START Reading text

Joseph-Frédéric-Benoît Charrière (March 19, 1803 – April 28, 1876) was a Swiss-born French manufacturer of surgical instruments.

Charrière was born in Cerniat, in the Canton of Fribourg, Switzerland. He moved to Paris at age 13, and was apprenticed to a manufacturer of knives. In 1820, he founded a company manufacturing surgical instruments, which quickly grew to 400 employees by around 1840, and was world-famous by his death. He became a naturalized French citizen in 1843.

He developed and improved a number of instruments, especially hypodermic needles and catheters; the French catheter scale is named after his work. In order to achieve this, Charrière benefitted from at the time newly developed materials such as nickel silver, stainless steel, and rubber.

Several of his apprentices also became well-known instrument makers, including Georges-Guillaume-Amatus Lüer, Louis-Joseph Mathieu, and Adolphe Collin in Paris; Josef Leiter in Vienna; and Camillus Nyrop in Copenhagen.

END Reading text

### [Task to carry out]
Retype the passage about Charrière from "Several of his" up to and including "Nyrop in Copenhagen.". The data after this point has nothing to do with the work here.

START Data below

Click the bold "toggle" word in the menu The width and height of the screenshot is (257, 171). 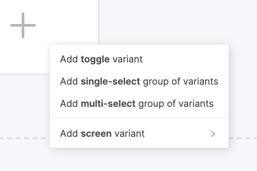95,59
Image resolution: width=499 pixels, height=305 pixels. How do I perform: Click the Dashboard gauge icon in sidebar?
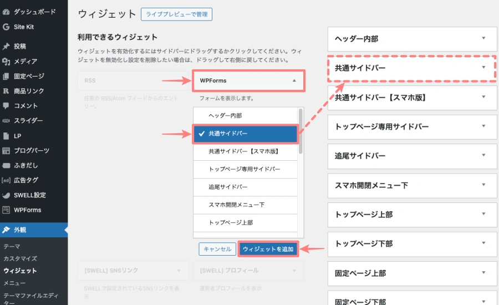[6, 12]
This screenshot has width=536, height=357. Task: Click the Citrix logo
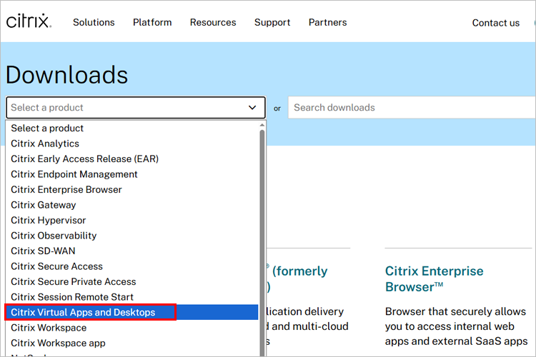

END Data below

### [Result for this task]
Several of his apprentices also became well-known instrument makers, including Georges-Guillaume-Amatus Lüer, Louis-Joseph Mathieu, and Adolphe Collin in Paris; Josef Leiter in Vienna; and Camillus Nyrop in Copenhagen.